INPUT RECORDS: Begin

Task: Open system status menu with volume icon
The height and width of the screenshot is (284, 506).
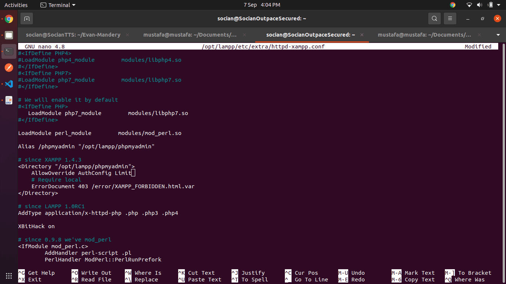Action: 480,5
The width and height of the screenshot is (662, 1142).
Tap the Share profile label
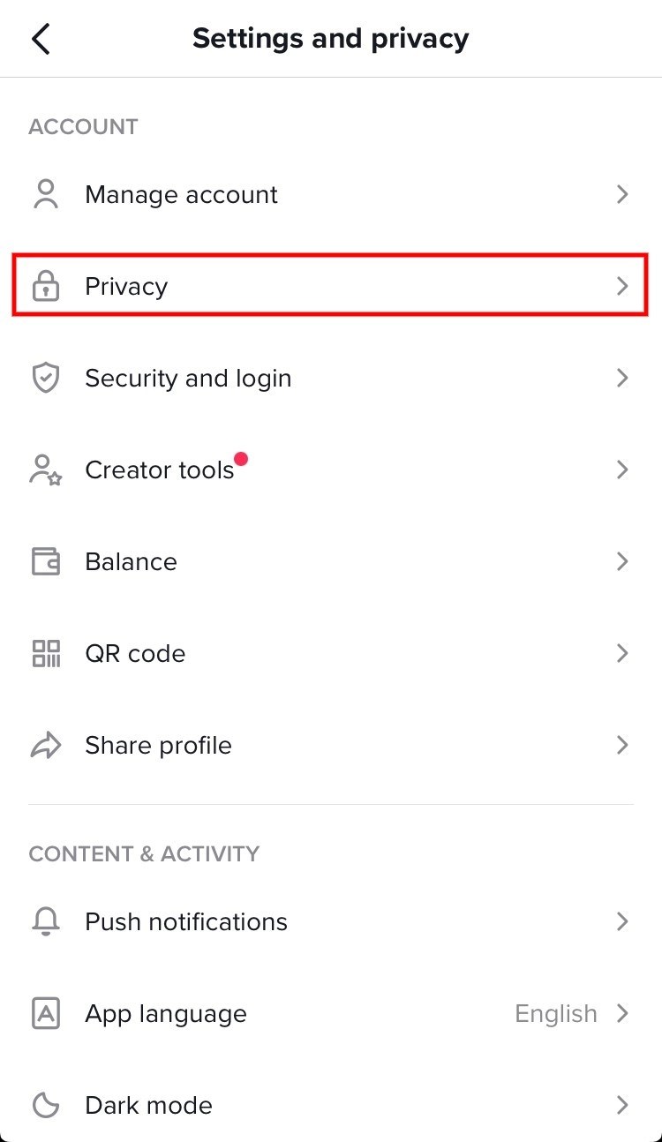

INPUT RECORDS: End

Every line above is to be returned exactly, with its pictures removed.

Task: Open system status menu with volume icon
The height and width of the screenshot is (284, 506).
Action: 480,5
The width and height of the screenshot is (662, 1142).
Tap the Share profile label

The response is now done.